***** PASSAGE

Studio album by Kim Wilde
- Released: 5 November 1984
- Recorded: 1984
- Studios: Select Sound Studios (Knebworth, Hertfordshire)
- Genres: Hi-NRG; disco; synth-pop;
- Length: 42:08
- Label: MCA
- Producers: Ricki Wilde; Marty Wilde; Kim Wilde;

Kim Wilde chronology
| Catch as Catch Can (1983) | Teases & Dares (1984) | Another Step (1986) |

Singles from Teases & Dares
- "The Second Time" Released: 1 October 1984; "The Touch" Released: 26 November 1984; "Rage to Love" Released: 15 April 1985;

= Teases & Dares =

Teases & Dares is the fourth studio album by the English pop singer Kim Wilde, released on 5 November 1984 by MCA Records. The song "Is It Over" is featured in the film Fletch (1985). All three singles were also released as picture discs, her only releases to ever be made into them.

== Background ==
After leaving Rak Records, who had released her first three studio albums, Wilde signed a recording contract with MCA Records in 1984. Her brother, Ricky Wilde, continued to serve as her producer, though was now assisted by their father, Marty Wilde, who also continued to co-write material. For the first time, Kim Wilde received a co-producer credit and the album also marked the first time in which she earned a sole songwriting credit, for the tracks "Fit In" and "Shangri-La".

Three singles were taken from the album. "The Second Time" reached the UK Top 30 and the Top 10 in Germany, as well as becoming only her second single to reach the Billboard Hot 100 in the US, where it was retitled "Go for It" and peaked at No. 65. The second single from the album, "The Touch", was less successful but the third single, "Rage to Love" (remixed by Dave Edmunds), returned Wilde to the UK Top 20 for the first time in three years.

=== Image change ===
Prompted by her new record label, Wilde underwent a change of image for Teases & Dares and found herself being recast "in an entirely new light". She changed from a girl wearing secondhand clothes with self-dyed hair, to a Barbarella-inspired sci-fi heroine (by XL Design) for the cover of "The Second Time". Though this was initially only for the single, MCA Records decided to use the new image for the album cover also, which Wilde objected to. She later claimed that the album sleeve was one of the reasons for its weak sales, stating that it confused members of her audience who still regarded her as the "girl next door". For subsequent single releases from the album, Wilde switched back to an image she identified more with. For the "Rage to Love" promotion, she wore one of her father's Teddy Boy jackets, in keeping with the rockabilly retro theme of the song.

**********
***** RAW DATA

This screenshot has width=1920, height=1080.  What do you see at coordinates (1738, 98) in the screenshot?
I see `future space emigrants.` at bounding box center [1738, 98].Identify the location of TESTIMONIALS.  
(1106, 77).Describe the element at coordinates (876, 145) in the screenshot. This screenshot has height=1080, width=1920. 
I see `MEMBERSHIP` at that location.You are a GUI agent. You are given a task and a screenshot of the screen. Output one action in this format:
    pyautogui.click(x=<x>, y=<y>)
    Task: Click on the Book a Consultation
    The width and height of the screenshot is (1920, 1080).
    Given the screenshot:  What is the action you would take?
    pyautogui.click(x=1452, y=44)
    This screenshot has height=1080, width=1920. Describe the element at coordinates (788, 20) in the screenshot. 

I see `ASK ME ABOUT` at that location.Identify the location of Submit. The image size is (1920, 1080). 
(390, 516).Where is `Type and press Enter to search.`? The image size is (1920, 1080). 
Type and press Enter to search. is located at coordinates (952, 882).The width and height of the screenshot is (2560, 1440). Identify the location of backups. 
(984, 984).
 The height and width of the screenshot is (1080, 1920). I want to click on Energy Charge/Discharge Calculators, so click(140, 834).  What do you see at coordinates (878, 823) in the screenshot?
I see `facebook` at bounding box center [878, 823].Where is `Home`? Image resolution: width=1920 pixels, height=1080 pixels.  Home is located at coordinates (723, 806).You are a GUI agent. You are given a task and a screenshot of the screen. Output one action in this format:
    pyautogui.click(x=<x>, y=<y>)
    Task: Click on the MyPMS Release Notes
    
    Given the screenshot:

**********

**DIRECTIVE**: Please write what comes next in the Teases & Dares article, picking up right after its final sentence. The material above comes from a different source than the Teases & Dares article.

**EXERCISE OUTPUT**:
== Critical reception ==

Billboard magazine praised Wilde for combining "techno-pop with a torch-styled edge" and described the sound as "somewhere between Sheena Easton and Debbie Harry". Rolling Stone described the "randy" lyrics for "The Second Time", written by Wilde's brother and father, as "somewhat perverse" and found her "too bland and docile a singer to generate much heat or to enliven Ricki's stale wall-of-synths production." However, the reviewer reserved praise for Kim's self-written efforts, writing that "Fit In" and "Shangri-La" "have the passive, yearning tone of a jailhouse diary" and expressed hope that the "vivacious, earnest singer might be smart enough to cut loose her puppet strings."

Professional ratings
Review scores
| Source | Rating |
| AllMusic | Star |
| Smash Hits | 6.5/10 |

== Track listing ==
All tracks are written by Ricky Wilde and Marty Wilde, except where noted.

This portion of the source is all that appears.